Positiv beurteilt der Branchenverband die Betonung der Speicherentwicklung und die angekündigten Anreize für regenerative Kombikraftwerke. Dies seien entscheidende Schritte auf dem Weg zur erneuerbaren Vollversorgung. Als falsche Weichenstellung bewertet der BEE dagegen die Aufkündigung des Atomkonsenses. Mit längeren Laufzeiten für Kernkraftwerke drohe die zunehmende Verstopfung der Stromnetze und eine Einschränkung des Vorranges für Erneuerbare. Enttäuschend sei das Ergebnis der Verhandlungen im Wärmesektor. Zwar werde am Erneuerbare-Energien-Wärmegesetz und dem Marktanreizprogramm festgehalten. Es mangele jedoch an einer verlässlichen Fortführung der Förderung und an neuen Impulsen, um das große Effizienzpotenzial und die vielfältigen Einsatzmöglichkeiten für Erneuerbare Energien in diesem wichtigen Sektor schneller zu erschließen. Im Mobilitätssektor nenne der Koalitionsvertrag das begrüßenswerte Ziel, den Markt für reine Biokraftstoffe wiederzubeleben. Aussagen zur Anhebung der Quote für Biokraftstoffe und konkrete Vorschläge zur Förderung Erneuerbarer Elektromobilität seien dagegen nicht zu finden.


Widersprüche im Vertrag


Die Deutsche Umwelthilfe (DUH) sieht drei zentrale Widersprüche in den energie- und klimaschutzpolitischen Aussagen des Koalitionsvertrages:


1. Das begrüßenswerte Ziel, die Treibhausgas-Emissionen bis 2050 "um mindestens 80 Prozent" zu mindern, stehe in einem unauflösbaren Widerspruch zur gleichzeitig erklärten Absicht, "auch weiterhin den Bau von hocheffizienten Kohlekraftwerken (zu) ermöglichen". 2. Die richtige Absicht, die erneuerbaren Energien weiter auf Basis des Erneuerbare Energien Gesetzes (EEG) auszubauen und den unbegrenzten Einspeisevorrang zu erhalten, vertrage sich nicht mit einer Laufzeitverlängerung von Atomkraftwerken; mit zunehmendem Ausbau der Stromerzeugung aus Wind und Sonne entstehen wachsende Systemkonflikte. 3. Schließlich untergrabe die Koalition ihre Ankündigung von mehr Wettbewerb auf den Energiemärkten, indem sie den vier marktbeherrschenden Stromkonzernen mit verlängerten Laufzeiten der Atomkraftwerke zweistellige Milliardengeschenke mache und so deren Übermacht zulasten neuer Marktteilnehmer zementiere.

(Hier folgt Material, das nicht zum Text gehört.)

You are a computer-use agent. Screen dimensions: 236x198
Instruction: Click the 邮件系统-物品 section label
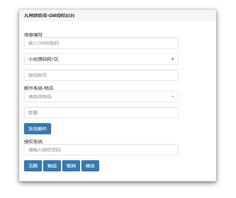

Massive Kritik an Laufzeitverlängerung


Auch Renate Künast, Fraktionsvorsitzende der Bundestagsfraktion Bündnis 90/ Die Grünen, kritisiert die Pläne, den Atomausstieg teilweise zurückzunehmen: "Atomkraftwerke länger laufen zu lassen, ist umweltpolitisch unverantwortlich, energiepolitisch unnötig und wird die Menschen in Deutschland langfristig teuer zu stehen kommen. Längere Laufzeiten für AKWs erhöhen die Gefahr atomarer Unfälle, vergrößern die Menge gefährlichen Atommülls erheblich und stoppen den Boom der erneuerbaren Energien." Kritik auch von der SPD: "Bereits heute werden in einzelnen Teilen Deutschlands die Einspeisungen Erneuerbarer Energien trotz der vorhandenengesetzlichen Vorrangregelung im Erneuerbare-Energien-Gesetz (EEG) abgeregelt - die Netzbetreiber berufen sich hierbei auf die notwendige Aufrechterhaltung der Systemsicherheit. Durch eine Laufzeitverlängerung von AKWs wird sich der Systemkonflikt enorm verschärfen und in immer höherem Ausmaß die Einspeisung Erneuerbarer Energien verhindern", befürchten Dirk Becker, SPD-Berichterstatter für Erneuerbare Energien, und Marco Bülow, umweltpolitischer Sprecher der SPD-Bundestagsfraktion. "Die Kernenergie ist als Brückentechnologie vollkommen ungeeignet", urteilt Albert Filbert Vorstandsvorsitzende der HEAG Südhessischen Energie AG (HSE). Kernkraftwerke seien nicht in der Lage, notwendige Schwankungen bei der Einspeisung aus regenerativen Quellen auszugleichen. Hier bestehe aber eine der wesentlichen Anforderungen bei der zukünftigen Stromerzeugung Wichtige Investitionen in die Modernisierung der Erzeugungsstrukturen, insbesondere der Ausbau der Kraft-Wärme-Kopplung, würden mit dem Ausstieg aus dem Ausstiegsbeschluss aufgeschoben. Damit werde das derzeitige Erzeugungsmonopol auf lange Zeit festgeschrieben.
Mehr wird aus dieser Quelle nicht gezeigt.